[Items from a data source]
= Beginning of Section =
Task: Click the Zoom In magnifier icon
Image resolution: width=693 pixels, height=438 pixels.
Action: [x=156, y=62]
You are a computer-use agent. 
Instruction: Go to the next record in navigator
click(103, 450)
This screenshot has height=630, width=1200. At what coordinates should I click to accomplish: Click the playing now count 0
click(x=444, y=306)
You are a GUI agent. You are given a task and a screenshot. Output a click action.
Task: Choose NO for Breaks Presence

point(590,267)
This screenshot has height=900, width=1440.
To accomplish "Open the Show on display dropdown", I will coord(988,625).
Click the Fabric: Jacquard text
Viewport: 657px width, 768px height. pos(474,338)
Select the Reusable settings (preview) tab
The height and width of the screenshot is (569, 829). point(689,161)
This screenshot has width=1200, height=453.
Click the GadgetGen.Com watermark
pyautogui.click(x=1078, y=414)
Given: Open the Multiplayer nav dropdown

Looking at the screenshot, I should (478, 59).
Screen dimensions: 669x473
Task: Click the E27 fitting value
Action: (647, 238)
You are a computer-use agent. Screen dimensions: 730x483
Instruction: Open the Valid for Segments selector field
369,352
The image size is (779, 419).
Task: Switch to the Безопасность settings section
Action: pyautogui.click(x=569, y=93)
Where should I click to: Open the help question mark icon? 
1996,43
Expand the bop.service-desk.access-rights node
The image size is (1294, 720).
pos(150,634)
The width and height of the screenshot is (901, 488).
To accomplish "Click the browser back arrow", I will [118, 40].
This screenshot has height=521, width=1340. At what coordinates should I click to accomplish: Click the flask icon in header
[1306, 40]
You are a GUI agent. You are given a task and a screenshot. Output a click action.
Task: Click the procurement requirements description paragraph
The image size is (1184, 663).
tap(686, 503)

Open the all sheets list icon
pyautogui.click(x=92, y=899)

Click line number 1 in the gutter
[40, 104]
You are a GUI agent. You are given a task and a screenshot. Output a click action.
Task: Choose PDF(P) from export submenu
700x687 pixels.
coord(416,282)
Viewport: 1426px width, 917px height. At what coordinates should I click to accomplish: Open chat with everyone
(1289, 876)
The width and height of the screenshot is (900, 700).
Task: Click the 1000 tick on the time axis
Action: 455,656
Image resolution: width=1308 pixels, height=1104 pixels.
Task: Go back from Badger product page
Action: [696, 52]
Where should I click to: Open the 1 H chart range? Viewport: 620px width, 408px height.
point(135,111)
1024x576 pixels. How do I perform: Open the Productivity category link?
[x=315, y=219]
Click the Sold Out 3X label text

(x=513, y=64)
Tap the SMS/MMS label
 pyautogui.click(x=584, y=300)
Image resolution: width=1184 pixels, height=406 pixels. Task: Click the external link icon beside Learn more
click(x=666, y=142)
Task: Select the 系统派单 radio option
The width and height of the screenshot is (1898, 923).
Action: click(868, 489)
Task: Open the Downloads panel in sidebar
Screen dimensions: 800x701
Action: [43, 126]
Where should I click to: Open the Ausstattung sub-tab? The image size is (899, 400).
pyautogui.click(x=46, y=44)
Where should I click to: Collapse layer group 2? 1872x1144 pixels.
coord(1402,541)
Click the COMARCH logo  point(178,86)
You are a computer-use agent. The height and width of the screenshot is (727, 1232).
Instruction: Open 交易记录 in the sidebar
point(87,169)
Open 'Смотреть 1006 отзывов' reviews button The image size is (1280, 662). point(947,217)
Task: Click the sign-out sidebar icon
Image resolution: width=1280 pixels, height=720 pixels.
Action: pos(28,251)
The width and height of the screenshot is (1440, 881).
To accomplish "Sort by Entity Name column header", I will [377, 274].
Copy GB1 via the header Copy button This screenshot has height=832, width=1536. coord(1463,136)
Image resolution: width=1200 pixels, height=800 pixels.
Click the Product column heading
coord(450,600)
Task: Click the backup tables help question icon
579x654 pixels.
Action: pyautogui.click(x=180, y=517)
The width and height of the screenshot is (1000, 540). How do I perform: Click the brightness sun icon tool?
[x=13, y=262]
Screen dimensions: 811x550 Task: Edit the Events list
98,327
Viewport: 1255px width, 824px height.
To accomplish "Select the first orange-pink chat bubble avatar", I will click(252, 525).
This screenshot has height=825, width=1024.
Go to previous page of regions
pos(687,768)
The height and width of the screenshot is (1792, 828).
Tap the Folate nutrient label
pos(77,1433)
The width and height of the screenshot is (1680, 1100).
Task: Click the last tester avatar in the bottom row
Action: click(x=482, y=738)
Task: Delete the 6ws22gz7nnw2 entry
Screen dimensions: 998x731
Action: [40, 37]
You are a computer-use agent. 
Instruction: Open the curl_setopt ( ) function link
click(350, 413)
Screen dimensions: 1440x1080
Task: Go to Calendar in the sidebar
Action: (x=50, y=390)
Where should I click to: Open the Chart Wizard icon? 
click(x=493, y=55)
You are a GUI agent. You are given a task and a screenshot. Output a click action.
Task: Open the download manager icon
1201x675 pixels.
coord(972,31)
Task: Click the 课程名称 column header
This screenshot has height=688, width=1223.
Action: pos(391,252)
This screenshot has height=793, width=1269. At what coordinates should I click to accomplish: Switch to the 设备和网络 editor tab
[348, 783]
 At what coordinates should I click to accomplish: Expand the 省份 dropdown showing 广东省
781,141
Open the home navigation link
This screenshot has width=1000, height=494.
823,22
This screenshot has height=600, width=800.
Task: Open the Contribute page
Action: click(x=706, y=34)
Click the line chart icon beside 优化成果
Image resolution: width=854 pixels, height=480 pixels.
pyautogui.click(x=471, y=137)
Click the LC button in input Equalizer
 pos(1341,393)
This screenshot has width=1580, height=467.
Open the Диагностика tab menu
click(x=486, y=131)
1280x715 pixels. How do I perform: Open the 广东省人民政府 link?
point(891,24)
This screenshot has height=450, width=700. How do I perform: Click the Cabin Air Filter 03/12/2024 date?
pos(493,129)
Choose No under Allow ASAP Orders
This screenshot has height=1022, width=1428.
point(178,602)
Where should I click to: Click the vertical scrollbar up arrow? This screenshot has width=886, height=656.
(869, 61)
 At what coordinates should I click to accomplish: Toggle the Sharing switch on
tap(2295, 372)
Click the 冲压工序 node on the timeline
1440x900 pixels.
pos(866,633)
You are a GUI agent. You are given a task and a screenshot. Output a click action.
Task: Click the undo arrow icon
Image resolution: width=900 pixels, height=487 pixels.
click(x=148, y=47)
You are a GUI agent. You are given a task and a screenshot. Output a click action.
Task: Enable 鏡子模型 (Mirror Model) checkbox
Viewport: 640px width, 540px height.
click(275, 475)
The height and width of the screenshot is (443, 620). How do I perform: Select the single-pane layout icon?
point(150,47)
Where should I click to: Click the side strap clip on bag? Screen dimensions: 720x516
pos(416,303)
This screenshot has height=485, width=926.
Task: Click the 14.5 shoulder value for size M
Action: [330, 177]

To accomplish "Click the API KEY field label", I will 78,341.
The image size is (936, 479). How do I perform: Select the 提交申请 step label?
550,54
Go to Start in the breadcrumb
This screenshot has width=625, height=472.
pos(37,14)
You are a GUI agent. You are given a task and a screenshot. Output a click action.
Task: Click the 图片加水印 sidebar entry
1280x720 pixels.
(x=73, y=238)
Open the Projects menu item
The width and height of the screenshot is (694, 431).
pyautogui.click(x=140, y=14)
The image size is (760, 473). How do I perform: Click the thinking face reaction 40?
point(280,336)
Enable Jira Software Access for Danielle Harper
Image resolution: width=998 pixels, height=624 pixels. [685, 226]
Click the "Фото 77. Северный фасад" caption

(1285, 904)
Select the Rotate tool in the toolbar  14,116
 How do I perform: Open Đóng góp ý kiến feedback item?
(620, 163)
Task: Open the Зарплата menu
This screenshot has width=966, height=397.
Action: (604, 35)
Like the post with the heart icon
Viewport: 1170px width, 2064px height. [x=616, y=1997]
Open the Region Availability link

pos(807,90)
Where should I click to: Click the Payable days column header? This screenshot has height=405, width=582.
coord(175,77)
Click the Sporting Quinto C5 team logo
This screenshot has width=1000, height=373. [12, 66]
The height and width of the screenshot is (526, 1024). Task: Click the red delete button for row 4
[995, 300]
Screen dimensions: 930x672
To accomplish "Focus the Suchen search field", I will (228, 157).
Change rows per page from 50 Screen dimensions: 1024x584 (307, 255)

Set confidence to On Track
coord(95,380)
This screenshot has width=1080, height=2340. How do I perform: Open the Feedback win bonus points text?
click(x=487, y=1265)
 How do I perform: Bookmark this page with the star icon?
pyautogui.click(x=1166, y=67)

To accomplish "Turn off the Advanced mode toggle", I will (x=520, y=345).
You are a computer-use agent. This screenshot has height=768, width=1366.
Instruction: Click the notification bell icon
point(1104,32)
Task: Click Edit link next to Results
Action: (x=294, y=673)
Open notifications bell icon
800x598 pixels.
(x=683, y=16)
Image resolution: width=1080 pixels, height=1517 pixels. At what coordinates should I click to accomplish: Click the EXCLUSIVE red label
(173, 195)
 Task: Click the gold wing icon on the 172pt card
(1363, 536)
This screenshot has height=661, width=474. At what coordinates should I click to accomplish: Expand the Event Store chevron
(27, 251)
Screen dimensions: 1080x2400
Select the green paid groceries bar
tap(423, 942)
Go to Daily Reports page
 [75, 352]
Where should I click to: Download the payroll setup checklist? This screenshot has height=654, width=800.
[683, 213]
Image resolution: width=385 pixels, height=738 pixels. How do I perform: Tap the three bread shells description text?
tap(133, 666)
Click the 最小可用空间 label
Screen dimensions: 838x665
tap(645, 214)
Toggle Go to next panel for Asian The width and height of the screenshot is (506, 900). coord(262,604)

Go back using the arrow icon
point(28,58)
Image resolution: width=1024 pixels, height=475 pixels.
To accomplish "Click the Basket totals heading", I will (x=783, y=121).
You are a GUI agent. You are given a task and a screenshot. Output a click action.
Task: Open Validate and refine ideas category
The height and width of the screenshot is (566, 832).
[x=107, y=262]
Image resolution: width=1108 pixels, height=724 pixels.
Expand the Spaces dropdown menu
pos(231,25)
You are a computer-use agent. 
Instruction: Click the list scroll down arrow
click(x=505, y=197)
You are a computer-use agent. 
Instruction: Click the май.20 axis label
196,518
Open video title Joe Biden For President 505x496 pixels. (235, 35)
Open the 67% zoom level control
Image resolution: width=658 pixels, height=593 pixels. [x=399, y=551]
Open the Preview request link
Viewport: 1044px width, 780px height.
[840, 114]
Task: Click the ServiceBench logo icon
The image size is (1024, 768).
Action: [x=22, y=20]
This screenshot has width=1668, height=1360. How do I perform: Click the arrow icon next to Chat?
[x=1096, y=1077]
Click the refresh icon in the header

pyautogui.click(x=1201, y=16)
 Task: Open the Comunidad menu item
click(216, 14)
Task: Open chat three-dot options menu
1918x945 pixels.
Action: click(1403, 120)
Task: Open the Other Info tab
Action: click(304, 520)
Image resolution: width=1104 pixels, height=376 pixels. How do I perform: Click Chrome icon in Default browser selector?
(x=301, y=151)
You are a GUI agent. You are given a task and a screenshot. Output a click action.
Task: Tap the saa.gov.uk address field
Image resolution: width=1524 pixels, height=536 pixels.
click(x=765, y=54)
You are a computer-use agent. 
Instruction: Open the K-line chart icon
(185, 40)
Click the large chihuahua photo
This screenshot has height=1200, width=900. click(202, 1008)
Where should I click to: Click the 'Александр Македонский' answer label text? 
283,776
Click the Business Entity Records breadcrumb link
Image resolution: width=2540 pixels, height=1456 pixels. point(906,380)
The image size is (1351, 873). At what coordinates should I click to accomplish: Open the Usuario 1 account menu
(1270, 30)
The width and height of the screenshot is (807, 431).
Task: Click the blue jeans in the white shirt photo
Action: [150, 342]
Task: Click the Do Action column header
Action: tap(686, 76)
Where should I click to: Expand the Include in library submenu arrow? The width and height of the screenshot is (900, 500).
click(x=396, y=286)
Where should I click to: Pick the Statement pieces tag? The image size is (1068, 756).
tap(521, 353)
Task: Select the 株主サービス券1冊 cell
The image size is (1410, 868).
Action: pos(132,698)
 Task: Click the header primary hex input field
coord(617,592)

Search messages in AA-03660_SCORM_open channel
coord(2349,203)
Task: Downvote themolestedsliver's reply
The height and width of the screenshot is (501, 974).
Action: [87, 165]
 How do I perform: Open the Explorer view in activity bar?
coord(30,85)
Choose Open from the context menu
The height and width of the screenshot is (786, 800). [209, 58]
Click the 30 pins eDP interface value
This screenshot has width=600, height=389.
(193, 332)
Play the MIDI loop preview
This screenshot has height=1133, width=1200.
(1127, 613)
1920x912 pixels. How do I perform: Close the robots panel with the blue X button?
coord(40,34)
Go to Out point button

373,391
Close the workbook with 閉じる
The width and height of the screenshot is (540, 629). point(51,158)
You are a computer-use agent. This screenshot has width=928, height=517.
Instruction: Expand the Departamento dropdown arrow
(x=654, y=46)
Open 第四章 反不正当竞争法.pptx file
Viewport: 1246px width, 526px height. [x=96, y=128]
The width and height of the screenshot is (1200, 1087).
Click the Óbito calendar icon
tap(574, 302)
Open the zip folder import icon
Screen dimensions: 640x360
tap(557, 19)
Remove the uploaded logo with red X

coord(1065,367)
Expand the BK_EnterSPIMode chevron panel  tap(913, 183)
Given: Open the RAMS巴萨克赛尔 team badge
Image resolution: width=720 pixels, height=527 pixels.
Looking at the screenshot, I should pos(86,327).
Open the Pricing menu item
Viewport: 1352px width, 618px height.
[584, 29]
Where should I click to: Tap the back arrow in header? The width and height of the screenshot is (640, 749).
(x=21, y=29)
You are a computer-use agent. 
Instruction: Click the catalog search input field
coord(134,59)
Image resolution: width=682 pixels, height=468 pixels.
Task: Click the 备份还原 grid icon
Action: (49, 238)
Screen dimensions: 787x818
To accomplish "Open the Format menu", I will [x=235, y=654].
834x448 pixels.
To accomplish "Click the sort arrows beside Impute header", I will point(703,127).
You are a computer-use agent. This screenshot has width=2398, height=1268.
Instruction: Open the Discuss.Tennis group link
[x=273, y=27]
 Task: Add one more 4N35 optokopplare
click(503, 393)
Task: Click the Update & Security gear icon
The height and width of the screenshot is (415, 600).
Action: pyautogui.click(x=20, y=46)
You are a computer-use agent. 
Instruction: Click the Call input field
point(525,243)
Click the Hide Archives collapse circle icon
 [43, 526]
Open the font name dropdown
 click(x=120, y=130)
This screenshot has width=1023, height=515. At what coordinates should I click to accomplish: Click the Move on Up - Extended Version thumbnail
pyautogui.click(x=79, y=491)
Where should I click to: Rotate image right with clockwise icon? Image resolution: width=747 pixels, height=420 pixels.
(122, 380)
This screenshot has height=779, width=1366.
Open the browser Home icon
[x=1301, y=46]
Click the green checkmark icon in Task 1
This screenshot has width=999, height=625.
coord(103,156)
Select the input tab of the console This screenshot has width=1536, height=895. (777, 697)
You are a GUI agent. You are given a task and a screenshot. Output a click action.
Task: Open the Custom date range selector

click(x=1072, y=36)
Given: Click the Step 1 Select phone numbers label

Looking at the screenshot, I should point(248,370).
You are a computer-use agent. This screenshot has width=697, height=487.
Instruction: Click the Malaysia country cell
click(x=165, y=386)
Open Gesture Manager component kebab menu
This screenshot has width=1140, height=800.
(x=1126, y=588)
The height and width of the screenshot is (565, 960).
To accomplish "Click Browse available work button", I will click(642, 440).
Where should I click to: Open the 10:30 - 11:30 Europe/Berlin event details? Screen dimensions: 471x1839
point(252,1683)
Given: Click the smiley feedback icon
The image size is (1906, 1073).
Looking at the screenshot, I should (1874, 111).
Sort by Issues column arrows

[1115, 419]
= End of Section =
## [What the task requires]
Only the lines from the start of the data to the line holding "You are a computer-use agent. Screen" are wanted; return them exactly, both ends included.

## [Output of the task]
Task: Click the Zoom In magnifier icon
Image resolution: width=693 pixels, height=438 pixels.
Action: [x=156, y=62]
You are a computer-use agent. 
Instruction: Go to the next record in navigator
click(103, 450)
This screenshot has height=630, width=1200. At what coordinates should I click to accomplish: Click the playing now count 0
click(x=444, y=306)
You are a GUI agent. You are given a task and a screenshot. Output a click action.
Task: Choose NO for Breaks Presence

point(590,267)
This screenshot has height=900, width=1440.
To accomplish "Open the Show on display dropdown", I will coord(988,625).
Click the Fabric: Jacquard text
Viewport: 657px width, 768px height. pos(474,338)
Select the Reusable settings (preview) tab
The height and width of the screenshot is (569, 829). point(689,161)
This screenshot has width=1200, height=453.
Click the GadgetGen.Com watermark
pyautogui.click(x=1078, y=414)
Given: Open the Multiplayer nav dropdown

Looking at the screenshot, I should (478, 59).
Screen dimensions: 669x473
Task: Click the E27 fitting value
Action: (647, 238)
You are a computer-use agent. Screen dimensions: 730x483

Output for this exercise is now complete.